Zu Recht hat das Berufungsgericht einen Verstoß des Klägers gegen § 18 Abs 1 StVO verneint: Beim Hintereinanderfahren gem § 18 StVO genügt idR ein dem Reaktionsweg entsprechender Sicherheitsabstand, wenn nicht besondere Umstände einen größeren Abstand geboten erscheinen lassen. Bei der vom Kläger vor seinem Abbremsen eingehaltenen Geschwindigkeit von 90 km/h beträgt der Reaktionsweg etwa 25–27 m. Festgestellt wurde ein Tiefenabstand von 35–40 m, der somit ausreichend war. Besondere Umstände, die einen größeren Abstand geboten erscheinen ließen, liegen bei der vorzunehmenden Ex-ante-Betrachtung nicht vor; denn der auf der Fahrbahn liegende Fahrzeugteil war nach dem Vorbringen des Klägers und dem impliziten Zugeständnis des Beklagten für den Kläger erst erkennbar, als das vor ihm fahrende Fahrzeug an diesem vorbeigefahren war oder ihn aufgewirbelt hatte.
Der Kläger hat aber auch gegen § 20 Abs 1 Satz 1 StVO nicht verstoßen: Der Lenker eines Kraftfahrzeuges muss zwar bei der Wahl seiner Fahrgeschwindigkeit auch solche Hindernisse in Betracht ziehen, mit denen er bei Beachtung aller gegebenen Umstände triftige Veranlassung zu rechnen hat.
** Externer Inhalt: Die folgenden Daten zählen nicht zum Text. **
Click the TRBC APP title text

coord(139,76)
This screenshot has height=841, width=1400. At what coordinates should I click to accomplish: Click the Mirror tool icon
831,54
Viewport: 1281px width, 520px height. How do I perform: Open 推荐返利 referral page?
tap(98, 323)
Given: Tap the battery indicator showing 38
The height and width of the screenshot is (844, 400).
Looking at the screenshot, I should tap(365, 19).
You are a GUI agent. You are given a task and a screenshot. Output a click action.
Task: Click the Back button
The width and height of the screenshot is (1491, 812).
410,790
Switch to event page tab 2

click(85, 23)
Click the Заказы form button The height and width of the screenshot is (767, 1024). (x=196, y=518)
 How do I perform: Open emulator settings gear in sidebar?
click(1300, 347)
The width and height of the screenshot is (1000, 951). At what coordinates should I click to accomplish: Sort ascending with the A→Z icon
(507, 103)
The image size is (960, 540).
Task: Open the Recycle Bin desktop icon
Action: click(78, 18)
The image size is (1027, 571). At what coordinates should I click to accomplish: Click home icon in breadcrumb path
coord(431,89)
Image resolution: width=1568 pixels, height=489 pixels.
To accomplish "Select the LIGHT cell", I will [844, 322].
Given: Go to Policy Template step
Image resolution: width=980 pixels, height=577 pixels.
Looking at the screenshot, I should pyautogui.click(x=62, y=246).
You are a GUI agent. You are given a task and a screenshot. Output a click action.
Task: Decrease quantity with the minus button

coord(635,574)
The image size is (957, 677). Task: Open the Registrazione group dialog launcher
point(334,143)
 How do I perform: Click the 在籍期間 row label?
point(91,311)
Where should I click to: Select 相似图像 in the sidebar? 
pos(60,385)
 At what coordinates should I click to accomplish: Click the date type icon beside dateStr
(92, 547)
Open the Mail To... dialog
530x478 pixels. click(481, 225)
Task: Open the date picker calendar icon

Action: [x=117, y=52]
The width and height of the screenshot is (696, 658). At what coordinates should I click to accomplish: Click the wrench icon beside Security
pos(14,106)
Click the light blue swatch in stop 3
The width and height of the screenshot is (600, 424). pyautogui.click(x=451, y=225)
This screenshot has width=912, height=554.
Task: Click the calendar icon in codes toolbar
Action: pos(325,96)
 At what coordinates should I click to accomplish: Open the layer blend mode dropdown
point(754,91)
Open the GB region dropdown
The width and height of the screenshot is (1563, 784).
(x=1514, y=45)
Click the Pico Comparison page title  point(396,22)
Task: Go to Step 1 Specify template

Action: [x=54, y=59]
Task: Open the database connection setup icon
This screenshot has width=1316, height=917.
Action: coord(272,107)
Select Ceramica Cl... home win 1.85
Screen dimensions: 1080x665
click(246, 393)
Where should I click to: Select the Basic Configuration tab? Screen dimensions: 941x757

Er genügt aber seiner Pflicht, wenn er die Geschwindigkeit den Umständen anpasst, die ihm bei der Fahrt erkennbar werden oder mit denen er nach der Erfahrung des Lebens zu rechnen hat. Auf völlig unberechenbare Hindernisse und insbesondere auch auf Hindernisse, die auf Grund von nicht rechtzeitig erkennbaren Verkehrswidrigkeiten anderer Verkehrsteilnehmer in die Fahrbahn gelangen, braucht er aber seine Geschwindigkeit nicht einzurichten. Im vorliegenden Fall war der vor dem Vorbeifahren des Pkw für den Kläger nicht wahrnehmbare Fahrzeugteil ein solches Hindernis, auf das er seine Fahrgeschwindigkeit konkret nicht einrichten musste.
Seine Reaktion auf das Ansichtigwerden des Fahrzeugteils war zwar rückblickend objektiv falsch; bei richtiger Reaktion („dosierte Bremsung“) wäre der Unfall unterblieben. Wird aber ein Verkehrsteilnehmer bei einer plötzlich auftretenden Gefahr zu schnellem Handeln gezwungen und trifft er unter dem Eindruck dieser Gefahr eine – rückschauend betrachtet – unrichtige Maßnahme, dann kann ihm dies nach stRsp nicht als Mitverschulden angerechnet werden. Ein solcher Fall liegt hier vor.